Sustainable development
D1 is committed to enabling developing countries to benefit from growing energy crops for the production of biodiesel.
Developing countries have millions of hectares of land that is currently classified as marginal, waste or degraded. This includes land that was farmed in the past, but has fallen out of production and is no longer suitable for growing arable crops. Much of this land is suitable for growing energy crops such as jatropha. Rural poverty and unemployment are huge problems in the developing world, and energy crops offer the scale to impact poverty through providing farming jobs and rejuvenating agriculture and the communities that depend upon it.
Energy agriculture gives farmers and communities access to valuable cash crops. Countries will be able to produce biodiesel for their own transport and power generation needs, reducing dependence on expensive imports. Surplus production can be exported in volume to developed markets. Energy crops have the potential to restore balance to the agricultural trade between the developed and the developing world.

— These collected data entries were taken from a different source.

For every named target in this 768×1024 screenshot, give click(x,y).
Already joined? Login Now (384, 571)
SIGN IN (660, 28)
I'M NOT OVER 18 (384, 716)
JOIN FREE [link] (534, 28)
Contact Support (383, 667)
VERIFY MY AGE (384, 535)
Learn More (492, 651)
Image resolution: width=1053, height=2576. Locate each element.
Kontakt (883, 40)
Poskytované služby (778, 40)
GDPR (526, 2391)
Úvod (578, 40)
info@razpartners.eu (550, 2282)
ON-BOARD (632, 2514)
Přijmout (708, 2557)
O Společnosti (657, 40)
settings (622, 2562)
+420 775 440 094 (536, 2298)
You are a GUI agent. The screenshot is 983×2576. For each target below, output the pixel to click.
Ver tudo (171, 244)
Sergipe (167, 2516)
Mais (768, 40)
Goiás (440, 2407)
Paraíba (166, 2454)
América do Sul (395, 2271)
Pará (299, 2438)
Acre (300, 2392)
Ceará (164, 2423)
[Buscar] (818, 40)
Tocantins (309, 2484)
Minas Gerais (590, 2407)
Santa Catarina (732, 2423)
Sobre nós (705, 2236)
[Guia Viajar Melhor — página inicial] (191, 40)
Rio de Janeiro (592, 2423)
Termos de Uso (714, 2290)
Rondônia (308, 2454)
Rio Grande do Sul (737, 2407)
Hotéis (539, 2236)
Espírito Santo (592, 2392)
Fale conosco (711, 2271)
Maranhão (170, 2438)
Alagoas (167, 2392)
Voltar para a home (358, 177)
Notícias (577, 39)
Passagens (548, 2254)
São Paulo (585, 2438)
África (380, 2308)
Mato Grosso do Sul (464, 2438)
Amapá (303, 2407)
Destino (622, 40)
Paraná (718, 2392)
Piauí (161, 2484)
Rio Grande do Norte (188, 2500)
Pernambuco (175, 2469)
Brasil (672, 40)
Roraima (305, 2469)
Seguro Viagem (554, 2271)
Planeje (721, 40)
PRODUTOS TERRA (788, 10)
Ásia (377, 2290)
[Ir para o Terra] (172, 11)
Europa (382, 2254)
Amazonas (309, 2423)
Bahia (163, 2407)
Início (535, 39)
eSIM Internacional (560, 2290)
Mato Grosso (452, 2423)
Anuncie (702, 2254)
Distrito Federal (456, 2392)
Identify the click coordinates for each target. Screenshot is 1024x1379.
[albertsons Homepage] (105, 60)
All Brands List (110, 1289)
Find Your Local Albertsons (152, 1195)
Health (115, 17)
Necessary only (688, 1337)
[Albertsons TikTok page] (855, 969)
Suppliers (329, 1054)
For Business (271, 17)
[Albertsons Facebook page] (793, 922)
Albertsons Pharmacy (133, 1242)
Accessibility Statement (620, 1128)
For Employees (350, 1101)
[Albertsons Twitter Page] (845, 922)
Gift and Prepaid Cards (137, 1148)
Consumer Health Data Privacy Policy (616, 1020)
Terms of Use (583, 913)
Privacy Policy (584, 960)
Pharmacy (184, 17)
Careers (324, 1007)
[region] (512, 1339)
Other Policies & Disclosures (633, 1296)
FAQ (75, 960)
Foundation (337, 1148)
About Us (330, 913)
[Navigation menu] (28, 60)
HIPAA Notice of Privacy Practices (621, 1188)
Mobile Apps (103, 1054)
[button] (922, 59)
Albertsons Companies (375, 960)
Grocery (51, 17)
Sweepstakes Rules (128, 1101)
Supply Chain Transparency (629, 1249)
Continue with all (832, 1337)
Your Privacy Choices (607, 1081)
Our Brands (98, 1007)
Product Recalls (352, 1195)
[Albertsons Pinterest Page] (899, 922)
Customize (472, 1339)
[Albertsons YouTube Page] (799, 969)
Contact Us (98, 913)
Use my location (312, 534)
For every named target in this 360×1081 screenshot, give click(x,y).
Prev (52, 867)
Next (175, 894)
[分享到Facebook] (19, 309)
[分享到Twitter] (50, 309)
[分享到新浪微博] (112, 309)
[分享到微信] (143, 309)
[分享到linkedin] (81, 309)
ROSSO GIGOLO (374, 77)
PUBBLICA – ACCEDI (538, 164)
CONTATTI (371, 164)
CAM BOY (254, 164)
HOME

We believe that our primary biodiesel feedstock,
Jatropha curcas, is an energy crop with a positive environmental and social impact, and that it can be produced sustainably in volume and at low cost in many developing countries. In particular, jatropha can be grown on land where other crops struggle and with lower irrigation requirements. It need not therefore displace food crops. Moreover, inedible oils are not subject to the same demand pressures as food oils.
We are committed to the sustainable development of jatropha and other commercial energy crops.